We now know that most of us will not be able to remember and celebrate Holy Week with the same traditions, gatherings, and events that we look forward to every year. Typically, many churches pray that God will use this week to draw people in so we can share with them the good news of God’s grace and salvation.
But this year, the church has left the building. And with this unexpected change, each of us has an opportunity to share the good news through our words and actions right where we are living.
Many of us have now been present in our neighborhoods almost 24/7 for a few weeks. What have you observed about your neighborhood during that time? Your observations are clues to how you can love, serve, and share the good news of Holy Week with your community. The following acts of micro-neighborliness were compiled by Resonate Global Mission Local Mission Leaders and their ministry partners:
Have you noticed a lot of children in your neighborhood?
- Throw plastic eggs filled with wrapped candy into our neighbor’s yards one night before Easter. Put a note on their doors telling them to enjoy an egg hunt together as a family, along with an Easter greeting from you. The note should also say that the eggs were disinfected (using a disinfectant spray or wipe).
- Offer a story time for kids online. You may want to read secular Easter books, or from a children’s Bible storybook, or a mixture of both. If you are going to be reading from a children’s Bible, make the parents aware of this in your invitation. The Jesus Storybook Bible is well-written with beautiful pictures!
- Lead an art class online, helping the children create an Easter craft with simple supplies. Maybe it is something they can hang in their window or put in their front yard, where they can enjoy one another’s creations!
- Have a walking/biking parade in the neighborhood with proper social distancing. Musicians are a bonus.
Have you noticed a lot of walkers in your neighborhood?
- Choose a couple of the Stations of the Cross to recreate in your front yard. You could work with other Christian neighbors to expand it throughout your neighborhood. Instead of using this as an opportunity to try to convince people of the truth of the story, consider how you can invite them into the story. Where does our current context meet the emotions and events of Good Friday and Easter?
- Put a sign in your front lawn, saying: “We are praying for you. Share specific prayer requests by texting ----.” (You may want to set up a phone number for this purpose using Google Voice.)
- Join in with households around the world by putting a picture of a rainbow in your window.

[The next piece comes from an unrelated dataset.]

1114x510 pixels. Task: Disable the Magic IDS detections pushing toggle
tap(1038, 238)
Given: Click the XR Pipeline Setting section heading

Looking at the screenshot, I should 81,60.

As Christians, we know the rainbow is a sign of hope in the midst of despair and destruction!
- If you have someone with musical talent in your household, take your instrument outside and offer a mini-concert to those passing by.
Have you noticed households where people are not coming outside? They could be more isolated due to age or health status.

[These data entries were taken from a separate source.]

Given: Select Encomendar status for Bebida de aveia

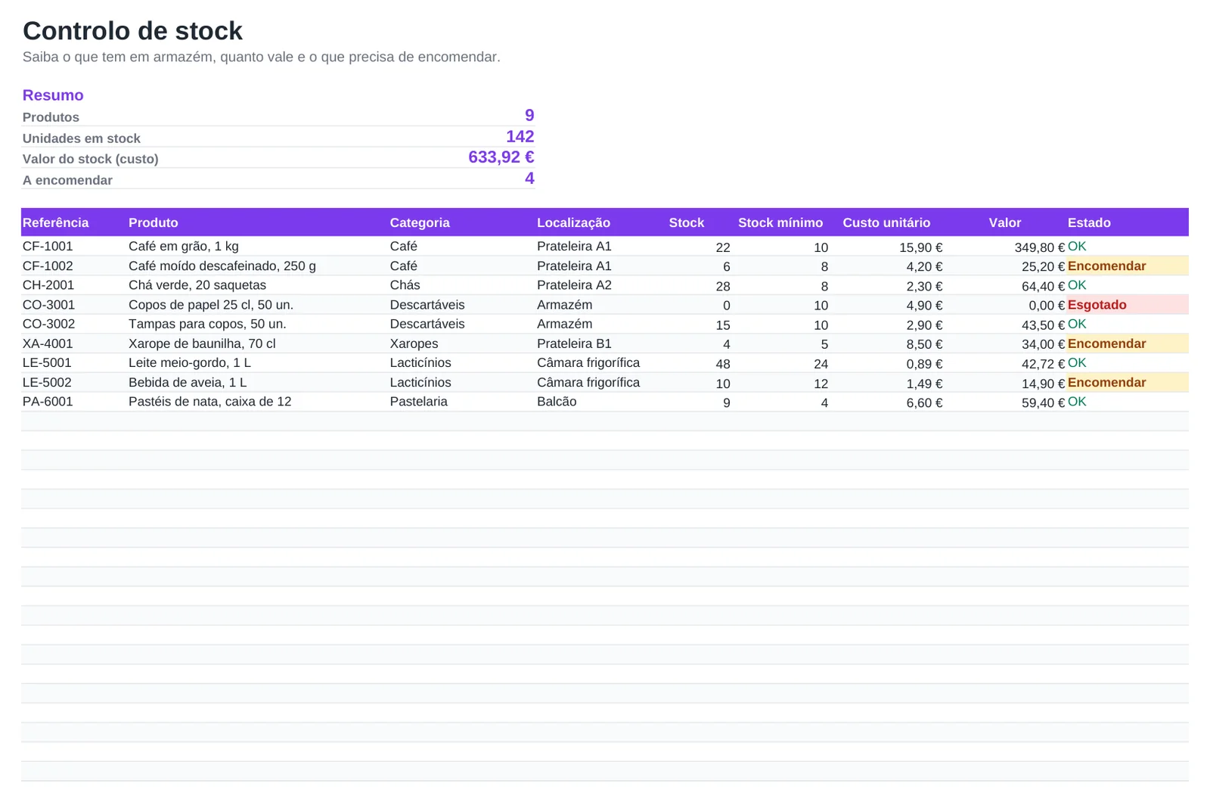Looking at the screenshot, I should click(1128, 383).
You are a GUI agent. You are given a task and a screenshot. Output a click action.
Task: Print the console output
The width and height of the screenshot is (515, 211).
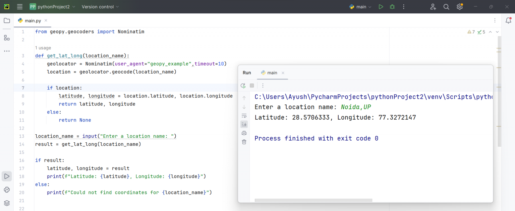[x=244, y=133]
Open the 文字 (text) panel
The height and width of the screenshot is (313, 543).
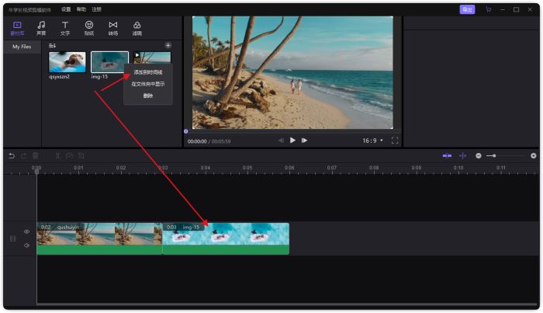pyautogui.click(x=65, y=28)
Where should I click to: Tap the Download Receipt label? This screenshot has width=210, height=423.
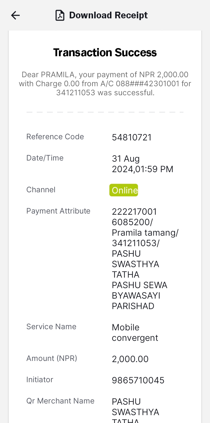tap(109, 15)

- Call or leave a note at their house inviting them to call you, even if it is just for a conversation.
- Offer to help them with Spring clean-up yard work.
Have you noticed healthcare workers, coming or going in their scrubs?

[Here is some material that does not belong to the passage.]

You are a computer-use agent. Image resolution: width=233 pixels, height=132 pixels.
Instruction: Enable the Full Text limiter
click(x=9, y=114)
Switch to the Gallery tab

- Put a heart in your window for #HeartsForHealthcareWorkers.
- Drop a thank-you note in their mailbox or inbox.
- Offer to order them a takeout, delivery meal when they get home from a long shift.
As we near Maundy Thursday, Good Friday, Holy Saturday, and Easter, we can learn from one of Resonate’s international missionaries, who delivers home-baked bread to his non-Christian neighbors on Easter, saying, “Today is the most important day of the year for Christians because we believe Jesus died and rose again, and I want to share my joy with you.”
How will you share your Easter joy with neighbors this year?
- Groups of people can do a virtual dinner—all eat at the same time—and have dinner conversation together over Zoom. After the meal, they can reflect on what it was like for Jesus and the disciples to have their last meal together and what Jesus was modeling for them. Depending on direction from their local church elders, they could end by having communion together, either with their own bread/wine/juice or with the individually packaged ones that the church offers.
- Bring groceries to a neighbor who is not able to get to the grocery store.
- Create a music playlist of your favorite Good Friday hymns and worship songs. Share this playlist with your friends, and invite them to comment on which songs are most meaningful to them.
- Hang black cloth outside your residence. Consider all of the things that people are mourning right now and how we can walk together in this time of grieving.
- Take this day to walk your neighborhood and to pray intentionally for every neighbor and household. Pray that the Holy Spirit will reveal Christ to them, shape them in the character of Christ, and equip them for the mission of Christ.
- Contact a local florist or greenhouse to see if they have flowers they can’t sell at this time. Offer to purchase them and deliver them to the doorsteps of your neighbors.
- If you’ve hung black cloth for Good Friday, now change it out for bright, white cloth.
- Line your driveway or sidewalk with simple luminaries. John 1:5 “The light shines in the darkness, and the darkness has not overcome it.”